Kapitel 56

3.6K 207 21
                                    

Nein, ich musste mich verhört haben oder es war ein kranker Scherz.

Das Arschloch namens Taran sollte Gwens Mate sein. Das klang hirnrissig und es war fraglich, wie alle das geheim halten hatten können. Taran hatte zwar bereits erwähnt, dass seine Mate menschlich war, aber nie hätte ich mit Gwen gerechnet. Das traf mich wie ein Schlag. 

Dann hatte nicht mal Amun etwas gesagt, dabei wäre das eine durchaus wissenswerte Info. Aber nein, das sah der Herr wohl anders. 

Nein, eher sahen das alle ganz anders. 

Wenigstens hatte Rubin Klarheit in dieses Thema gebracht, sofern es wirklich stimmte, denn das konnte mein Hirn kaum glauben, dafür klangen diese Neuigkeiten zu verrückt.

Mein Blick schnellte zu Gwen, die wir erstarrt stehen geblieben war. Das war eigentlich schon Antwort genug, damit schrie sie einem die Wahrheit praktisch ins Gesicht.

Trotzdem fragte ich etwas zu laut: "Taran ist dein Mate?!" Meine Stimme hatte ich nicht ruhiger halten können und sie drückte meine Überraschung samt Entsetzen sehr gut aus. Manchmal konnte man seine Emotionen schwer verbergen, vor allem, wenn man so eine Bombe vor die Füße geworfen bekam. 

Ich mag mit ihm nicht klarkommen, aber das sie nie auch nur irgendwas in die Richtung gesagt hatte war schon seltsam.

Und es verletzte mich unter anderem, dass sie mir das verschwiegen hatte. So sehr ich am Anfang Werwölfe gehasst hatte, aber einer Freundin erzählte man so etwas doch irgendwann.

Rubin sagte ganz leise: "Oh, das wusstest du nicht." Das hatte sie korrekt erkannt, was offensichtlich war bei meiner Reaktion, die von Gwen nicht zu vergessen.

In diesem Moment war mir das zu viel, vor allem, weil ich mit Gwen am besten befreundet war. Es war ein kleiner Stich ins Herz und fühlte sich nach dieser Bombe, wie ein kleiner Verrat an. Vielleicht reagierte ich über, aber ich musste hier raus.

Ich stand auf und sagte: "Mädels, wir sehen uns morgen." Mit diesen Worten ging ich los und Gwen blieb noch immer still. Scheinbar hatte es ihr vollkommen die Sprache verschlagen. Eigentlich hätte ich wenigstens auf ein paar Worte der Erklärung gehofft, nur kam absolut nichts, weshalb es die beste Idee war, wenn ich auf mein Zimmer ging.

Den Raum hatte ich schnell verlassen und ließ die Tür hinter mir offen, damit ich keine unnötige Zeit verschwendete.

Ich eilte den Gang entlang und dieser Tag wurde einfach nicht besser.

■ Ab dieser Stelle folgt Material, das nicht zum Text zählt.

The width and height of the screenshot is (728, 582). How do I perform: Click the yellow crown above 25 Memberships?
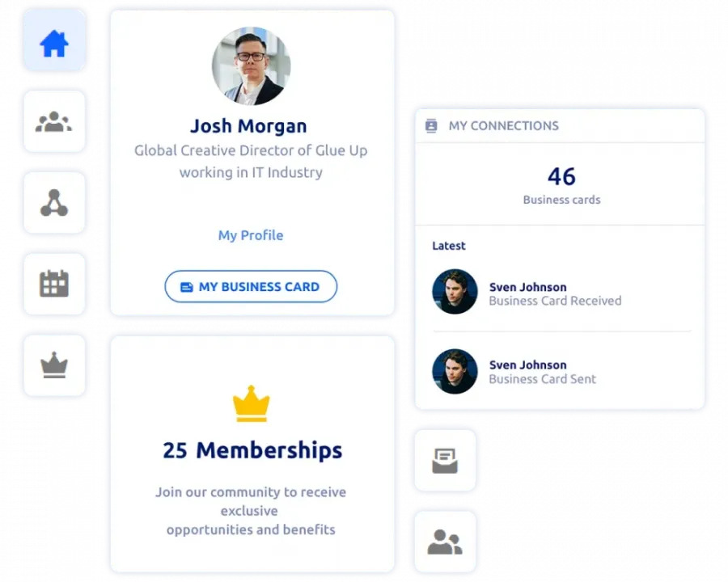251,403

Die Treppe rannte ich nach oben, denn die Sicherheit meines Zimmers rief sehr laut nach mir. Dort konnte ich in Ruhe darüber nachdenken. 

Dank meinem Stress hatte ich die Stufen schnell geschafft und ignorierte gekonnt meine Umgebung, denn ansonsten war mir soeben ziemlich alles vollkommen egal. 

Die restlichen Meter im ersten Stock lief ich zu meiner Zimmertür. Umso schneller, desto besser war ganz mein Motto. 

Als ich vor der Tür ankam, riss ich diese mit Schwung auf und verschwand schnell in diesem Raum. Es war beinahe geschafft, um alleine in einem sicheren Nest zu sein.

In meinem Zimmer angekommen, warf ich hinter mir achtlos die Tür zu. Ich ließ mich auf den Boden sinken und musste erstmal darüber nachdenken.

Da war mir etwas Großes verschwiegen worden. 

Ich versuchte all das in meinem Kopf durchzugehen und es genauso aus ihrer Perspektive zu betrachten. Man sollte die Gefühle oder Handlungen der anderen versuchen zu verstehen.

Ein Fazit bekam man dadurch viel besser hin, wenn man alle Seiten bedachte.

Eigentlich konnte ich es ihr nicht verübeln. Als ich hierhergekommen war, hatte ich Werwölfe nur Monster genannt und von Taran war ich nie begeistert gewesen. 

Im Grunde war ich ihr Boss und sie wollte ihren Job ungern verlieren. Darauf hätte ich sicher bestehen können und mich weigern, mit Gwen zu sprechen. Das wäre kein Problem gewesen.

So ungern ich es zugab, ich konnte ihr das kaum verübeln. An ihrer Stelle hätte ich vermutlich gleich gehandelt. Dennoch tat der aktuelle Abstand gut.

Eine Nacht würde ich darüber schlafen und morgen sah es bestimmt besser aus. An dieser Hoffnung hielt ich mich fest, die mit hoher Wahrscheinlichkeit eintreffen dürfte.

Keine Ahnung, wie lang ich so dasaß. Ich hing meinen Gedanken nach und hatte kein Zeitgefühl mehr. Ich sah nicht mal etwas Bestimmtes an, sondern war ganz versunken in meiner eigenen Welt.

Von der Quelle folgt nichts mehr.